St John the Evangelist's Church, Leeds
|St John the Evangelist's Church, Leeds|
St John the Evangelist's Church, Leeds, from the north west
|OS grid reference||SE 302 338|
|Location||New Briggate, Leeds, West Yorkshire|
|Website||Churches Conservation Trust|
|Dedication||Saint John the Evangelist|
|Heritage designation||Grade I|
|Designated||26 September 1963|
|Materials||Stone, slate roof|
St John the Evangelist's Church is a redundant Anglican church in the centre of the city of Leeds, West Yorkshire, England. It is recorded in the National Heritage List for England as a designated Grade I listed building, and is under the care of the Churches Conservation Trust. The architectural historian Nikolaus Pevsner refers to it as "the only church at Leeds of more than local interest".
St John's is the oldest church in the city centre of Leeds, being built between 1632 and 1634, at a time when few churches were being built. It was paid for by John Harrison, who was a wealthy wool merchant and local benefactor. The church was altered between 1830 and 1838; this included remodelling of the tower by John Clark. In the middle of the 19th century the parish planned to demolish the church and build a more modern one. A campaign to rescue it was supported by Richard Norman Shaw and Sir George Gilbert Scott and was successful. In 1866–68 Shaw restored the church, and added a south porch and a new vestry. From 1890 Temple Moore reinstated some of the 17th-century woodwork removed by Shaw, and carried out further restoration. St John's was declared redundant on 1 November 1975, and was vested in the Trust on 17 January 1977.
The church is built in ashlar stone, and has a grey slate roof. Its plan consists of a nave with a south aisle and a south porch, a chancel, and a west tower. The whole of the exterior of the church is embattled with pinnacles at the corners. Its architectural style is Perpendicular. The tower is in three stages and has diagonal buttresses. In the bottom stage is a two-light west window; the middle stage contains a clock face on the north, west and south sides; and in the top stage are three-light bell openings. The porch has angle buttresses, and an arched doorway with a sundial above. On each side of the church are four-light Perpendicular windows, with five-light windows at the east ends of the nave and aisle, and at the west end of the aisle. Internally the arcade is carried on octagonal piers, the capitals of which are carved with acanthus leaves and ball ornaments. The roof is highly decorated, containing tie beams, corbels carved with angels and musicians, gilded pendants, and panels decorated with roses and other plants.

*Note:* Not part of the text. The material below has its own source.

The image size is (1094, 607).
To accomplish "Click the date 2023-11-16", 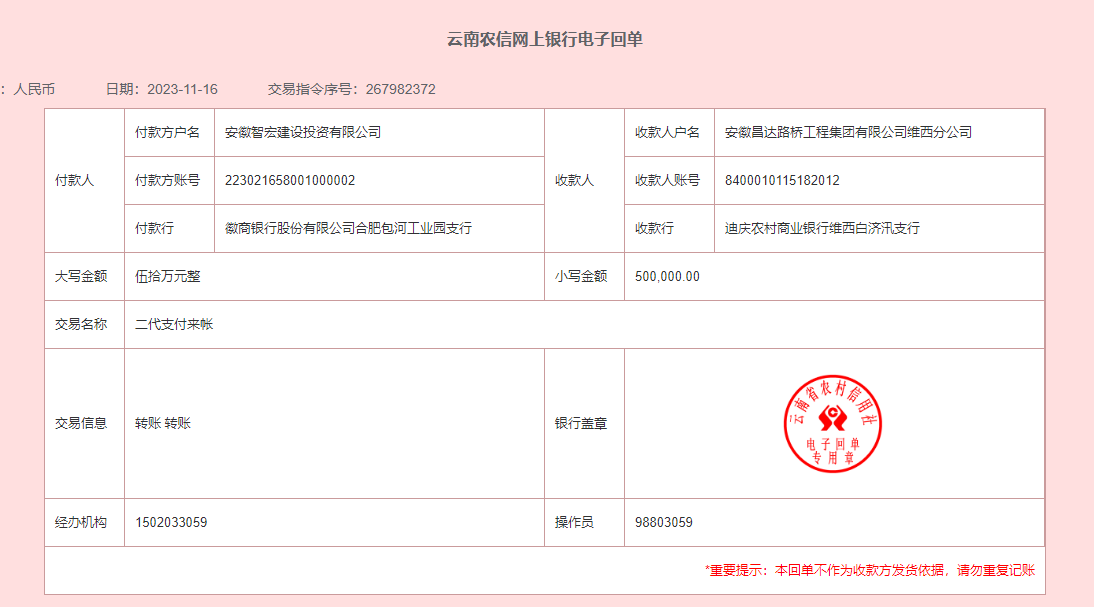I will click(x=182, y=89).
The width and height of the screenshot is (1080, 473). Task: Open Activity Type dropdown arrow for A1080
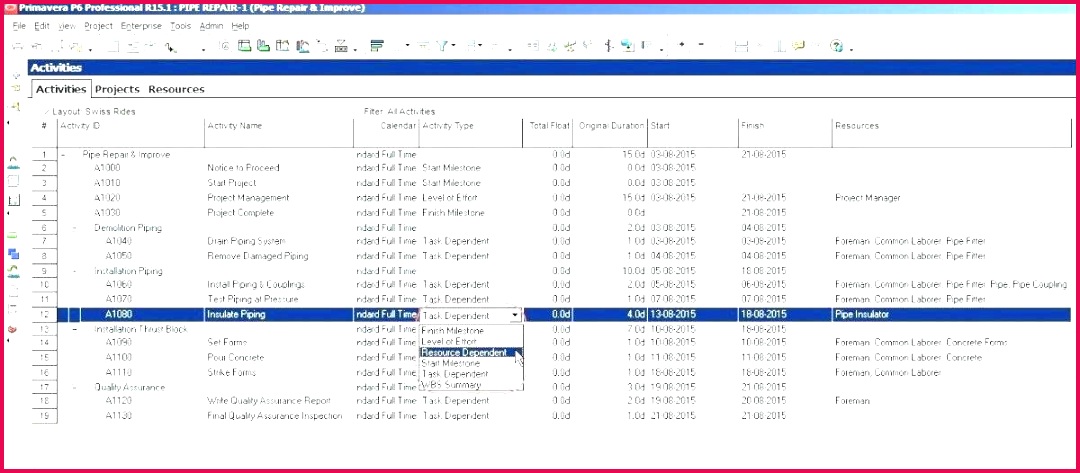tap(515, 315)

Most of the fittings are Jacobean in style, and have been described as the "glory" of the church. This applies particularly to the elaborately carved screen across the nave and the aisle. There is similarly detailed carving on the wall panels, the pews and the pulpit. Also in the church is a royal coat of arms and three brass chandeliers. The stained glass dates from the 19th century, and includes a memorial window to John Harrison, depicting him performing good deeds, and directing the building of the church. Around the church are memorials to other citizens of the city.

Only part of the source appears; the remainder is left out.